Stored data entries
"""
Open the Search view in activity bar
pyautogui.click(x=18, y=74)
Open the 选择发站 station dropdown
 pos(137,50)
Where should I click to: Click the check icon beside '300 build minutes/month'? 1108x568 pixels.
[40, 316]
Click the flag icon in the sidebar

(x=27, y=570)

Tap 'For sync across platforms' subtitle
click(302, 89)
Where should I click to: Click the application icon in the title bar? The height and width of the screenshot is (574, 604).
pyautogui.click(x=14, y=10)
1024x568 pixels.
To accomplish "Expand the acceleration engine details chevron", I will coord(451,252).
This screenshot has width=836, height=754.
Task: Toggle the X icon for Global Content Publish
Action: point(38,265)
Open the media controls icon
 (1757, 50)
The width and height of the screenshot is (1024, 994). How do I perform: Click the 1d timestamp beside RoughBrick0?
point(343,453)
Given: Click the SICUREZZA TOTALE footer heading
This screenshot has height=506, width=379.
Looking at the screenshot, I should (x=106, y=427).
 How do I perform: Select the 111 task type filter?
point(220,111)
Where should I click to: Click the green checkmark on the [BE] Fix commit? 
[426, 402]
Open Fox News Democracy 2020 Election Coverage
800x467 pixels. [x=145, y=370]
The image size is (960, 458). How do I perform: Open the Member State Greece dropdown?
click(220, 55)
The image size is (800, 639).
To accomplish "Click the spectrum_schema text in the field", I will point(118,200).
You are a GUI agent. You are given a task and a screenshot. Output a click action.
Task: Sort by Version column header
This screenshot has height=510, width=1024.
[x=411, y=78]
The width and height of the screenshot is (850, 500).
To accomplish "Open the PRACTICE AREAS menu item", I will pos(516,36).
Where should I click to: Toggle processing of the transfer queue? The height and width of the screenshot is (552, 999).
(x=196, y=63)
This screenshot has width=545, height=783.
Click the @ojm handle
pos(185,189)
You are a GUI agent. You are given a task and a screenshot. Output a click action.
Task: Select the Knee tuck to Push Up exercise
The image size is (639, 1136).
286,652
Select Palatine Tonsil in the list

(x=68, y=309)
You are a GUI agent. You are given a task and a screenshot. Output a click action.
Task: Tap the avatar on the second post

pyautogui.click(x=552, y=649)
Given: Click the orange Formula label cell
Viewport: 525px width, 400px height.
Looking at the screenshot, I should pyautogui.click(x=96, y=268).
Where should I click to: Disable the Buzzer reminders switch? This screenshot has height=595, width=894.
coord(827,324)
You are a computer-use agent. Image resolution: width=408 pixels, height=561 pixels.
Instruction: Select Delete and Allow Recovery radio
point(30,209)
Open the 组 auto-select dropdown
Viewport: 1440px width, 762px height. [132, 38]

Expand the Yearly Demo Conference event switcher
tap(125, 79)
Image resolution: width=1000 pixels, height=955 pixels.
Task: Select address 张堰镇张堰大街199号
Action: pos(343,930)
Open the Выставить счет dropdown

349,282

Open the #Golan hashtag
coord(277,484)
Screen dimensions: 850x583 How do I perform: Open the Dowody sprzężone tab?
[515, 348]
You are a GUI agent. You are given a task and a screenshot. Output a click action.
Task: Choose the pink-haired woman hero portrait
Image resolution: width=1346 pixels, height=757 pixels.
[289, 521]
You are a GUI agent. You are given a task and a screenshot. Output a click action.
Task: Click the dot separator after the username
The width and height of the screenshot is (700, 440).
"""
Find the line with "Open the 组 auto-select dropdown" in the data above. Restate it and all later lines word for word, ending with the last line.

Open the 组 auto-select dropdown
Viewport: 1440px width, 762px height. [132, 38]

Expand the Yearly Demo Conference event switcher
tap(125, 79)
Image resolution: width=1000 pixels, height=955 pixels.
Task: Select address 张堰镇张堰大街199号
Action: pos(343,930)
Open the Выставить счет dropdown

349,282

Open the #Golan hashtag
coord(277,484)
Screen dimensions: 850x583 How do I perform: Open the Dowody sprzężone tab?
[515, 348]
You are a GUI agent. You are given a task and a screenshot. Output a click action.
Task: Choose the pink-haired woman hero portrait
Image resolution: width=1346 pixels, height=757 pixels.
[289, 521]
You are a GUI agent. You are given a task and a screenshot. Output a click action.
Task: Click the dot separator after the username
The width and height of the screenshot is (700, 440).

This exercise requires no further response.